▶ [EXERCISE INPUT]:
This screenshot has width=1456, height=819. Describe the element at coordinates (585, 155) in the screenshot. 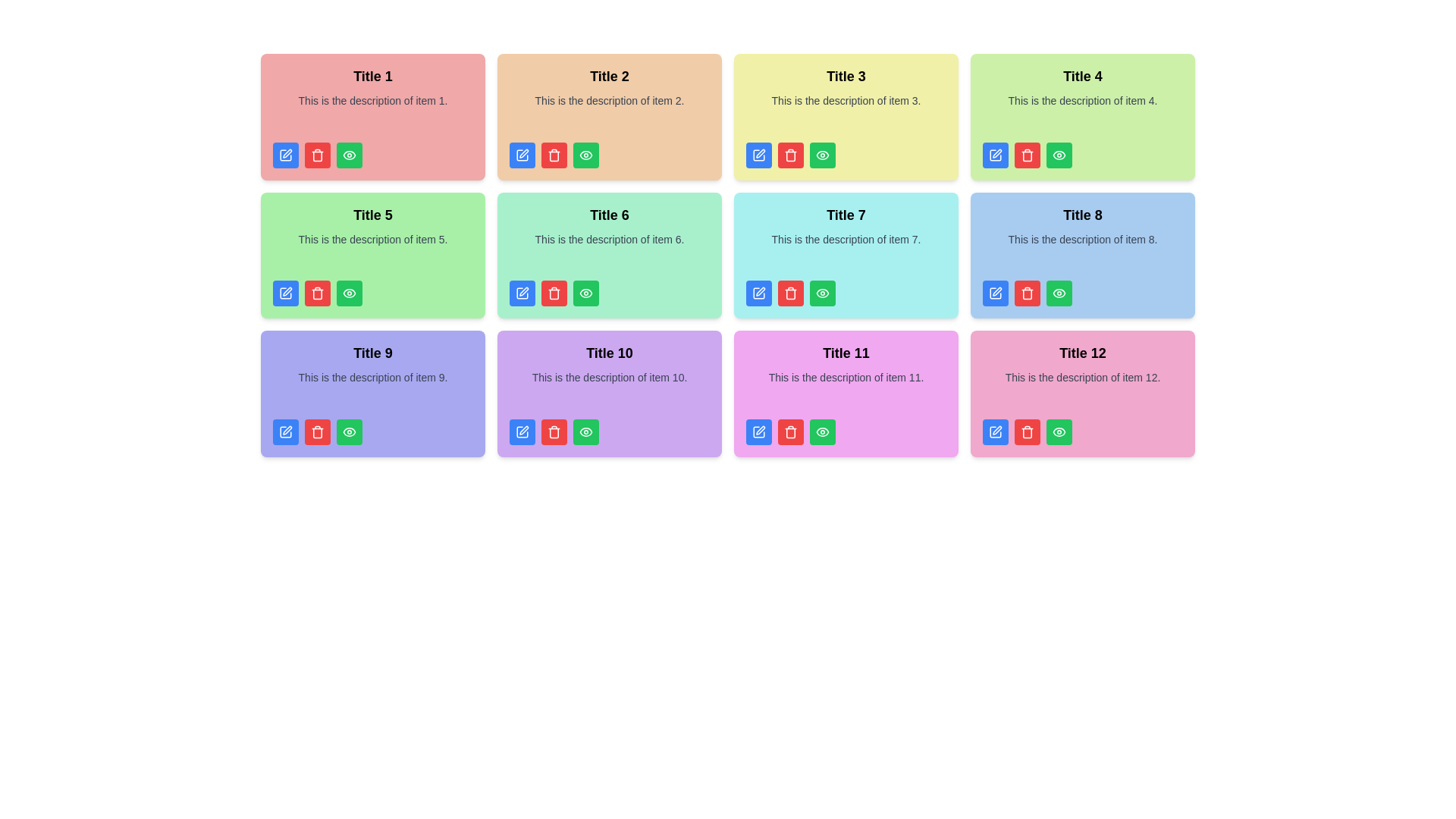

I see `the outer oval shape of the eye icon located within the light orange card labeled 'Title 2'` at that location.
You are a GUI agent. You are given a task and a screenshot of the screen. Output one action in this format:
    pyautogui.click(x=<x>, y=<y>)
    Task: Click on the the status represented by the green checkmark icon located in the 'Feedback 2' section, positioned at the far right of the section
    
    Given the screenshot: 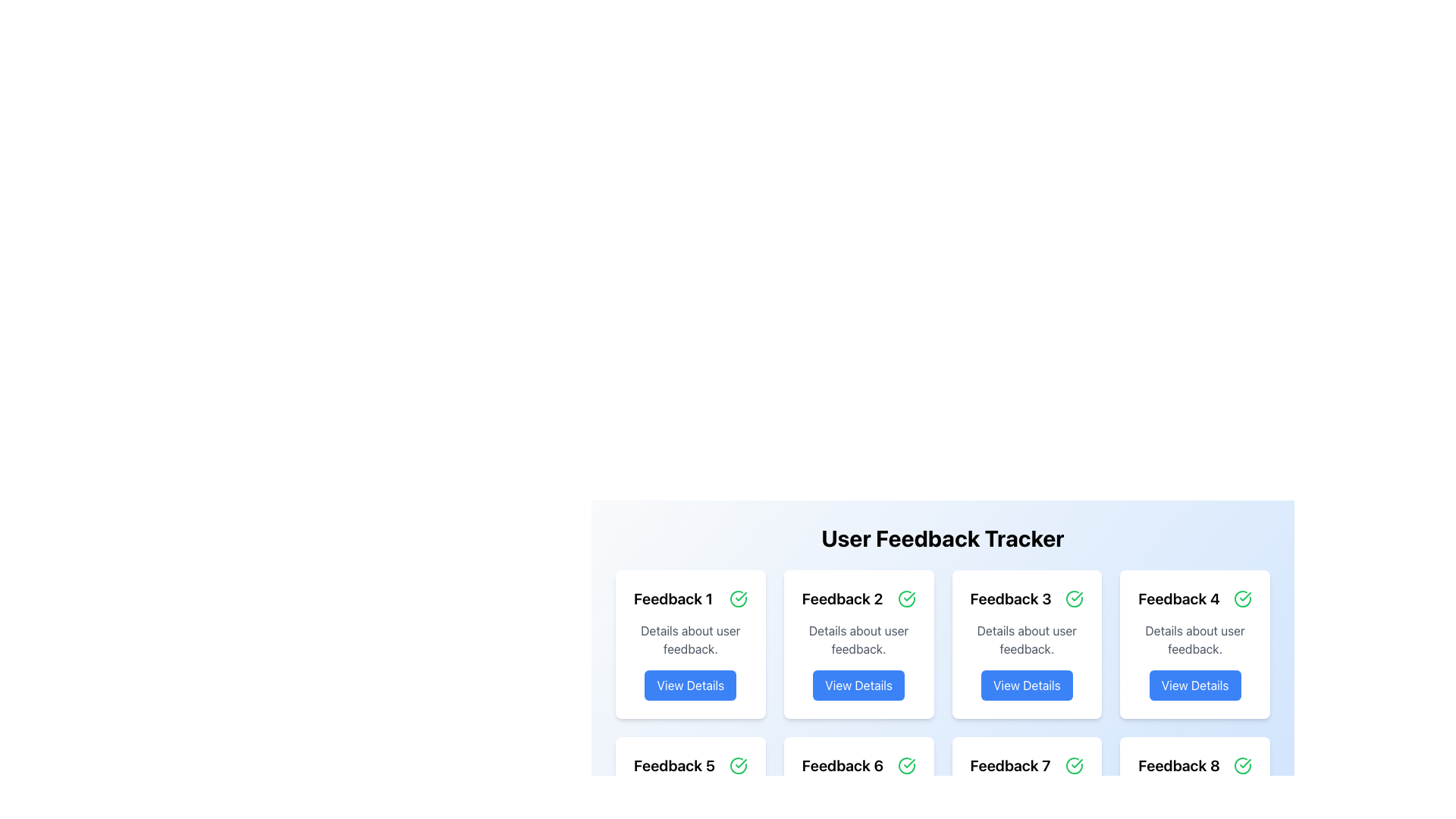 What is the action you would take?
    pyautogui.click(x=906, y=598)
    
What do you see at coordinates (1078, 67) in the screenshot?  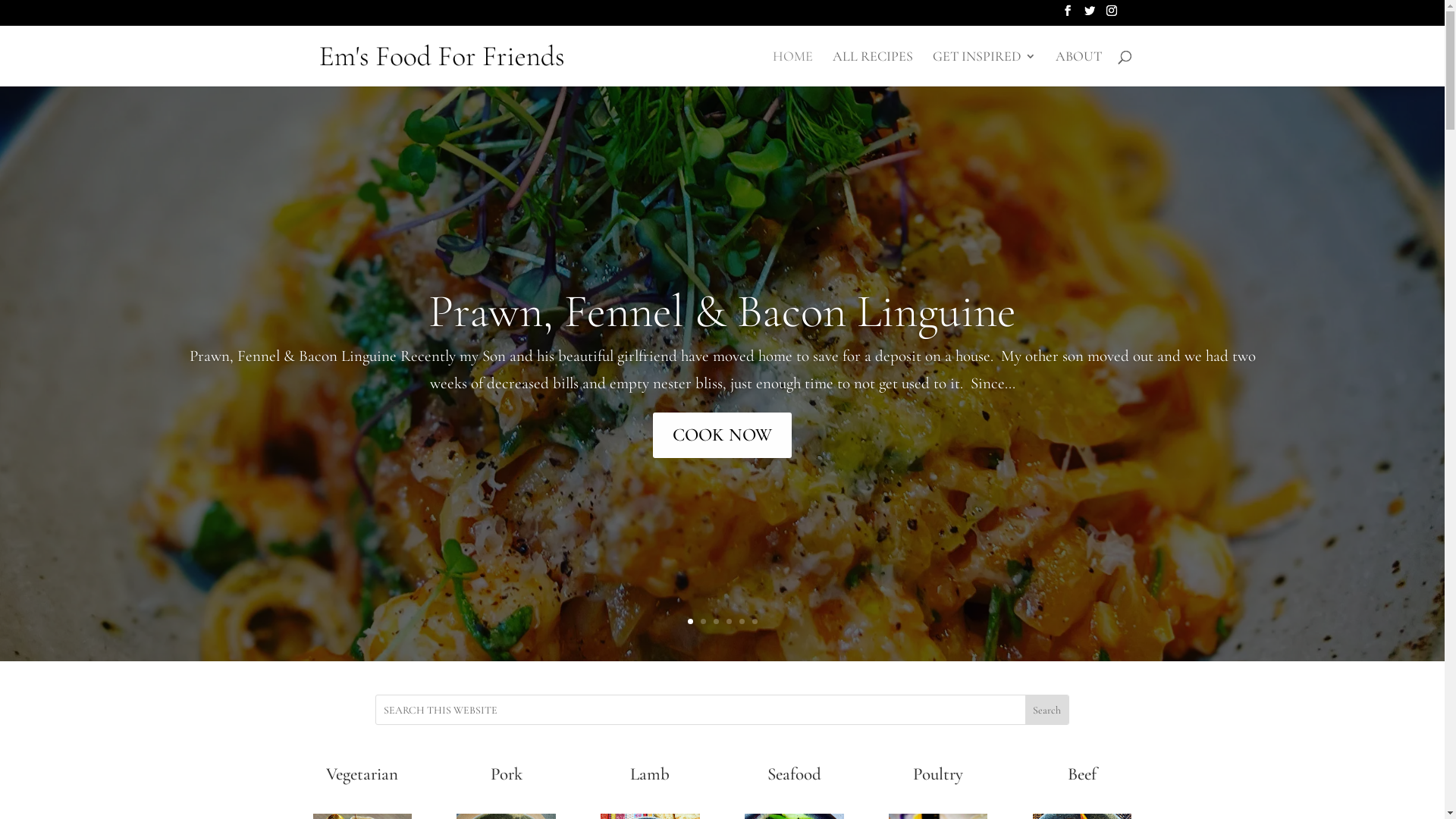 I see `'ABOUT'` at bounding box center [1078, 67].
==
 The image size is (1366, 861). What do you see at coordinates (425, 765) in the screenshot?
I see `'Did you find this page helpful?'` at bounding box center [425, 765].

▶ [EXERCISE]: Render the part of the records that opens with the line containing "This screenshot has" and closes with the line containing "at that location." as a JSON list of strings, one string per line, with blank lines skipped. Leave the pictures out.

▶ [OUTPUT FOR THIS EXERCISE]:
[
  "This screenshot has width=1456, height=819. Describe the element at coordinates (585, 155) in the screenshot. ",
  "I see `the outer oval shape of the eye icon located within the light orange card labeled 'Title 2'` at that location."
]